Poet, editor, and translator Ron Padgett was born in Tulsa, Oklahoma. As a high-school student he founded the avant-garde literary journal The White Dove Review with his friends and fellow students Joe Brainard and Dick Gallup. Soliciting and publishing work from poets such as Allen Ginsberg and Robert Creeley, the magazine ran for five issues. Padgett moved to New York City in 1960 to attend Columbia College. Awarded a Fulbright in 1965, Padgett spent a year in Paris, France studying and translating French poetry. He eventually made his home in New York City’s East Village and became a vital part of the second generation New York School Poets, a group that included Brainard, Ted Berrigan, Alice Notley, Bill Berkson, and others.
Ron Padgett Checklist:
In 2018, Padgett received the Frost Medal from the Poetry Society of America, presented for distinguished lifetime achievement in poetry. He is the author of over 20 collections of poetry, including Big Cabin (2019); Collected Poems (2013), winner of the L.A. Times Book Prize; How Long (2011), a finalist for the Pulitzer Prize; How to Be Perfect (2007); You Never Know (2001); and Great Balls of Fire (1969, reissued 1990). He has collaborated with the poet Ted Berrigan and the artists Jim Dine and George Schneeman. Of Padgett’s work, poet David Lehman wrote in Poetry, “The great legacy of French Surrealist and Dadaist writing makes itself felt in his poems.” Voice Literary Supplement contributor Karen Volkman called Padgett’s 1995 New and Selected Poems “a fine sampling of a restless, hilarious, and haunting lyric intelligence, a ‘phony’ whose variable voices form a rare and raucous orchestration: the real thing.”
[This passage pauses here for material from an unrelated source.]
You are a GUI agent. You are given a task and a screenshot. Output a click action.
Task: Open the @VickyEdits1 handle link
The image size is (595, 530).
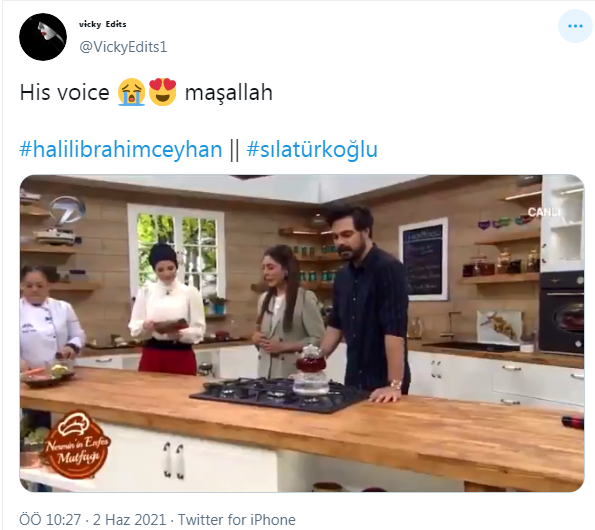(x=123, y=47)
In addition to poetry, Padgett has published numerous collections of prose: The Straight Line: Writing on Poetry and Poets (2000), Ted: A Personal Memoir of Ted Berrigan (1993), and Blood Work: Selected Prose (1993). He has also translated work from the French by writers Blaise Cendrars and Guillaume Apollinaire. He received the Harold Morton Landon Translation Award for Zone: Selected Poems by Guillaume Apollinaire (2015).
Padgett has been a teacher and director of the Poetry Project at St. Mark’s Church. He worked as publications director at the Teachers & Writers Collaborative for 20 years. From 2008 to 2013, he served as a Chancellor of the Academy of American Poets. He lives in New York City.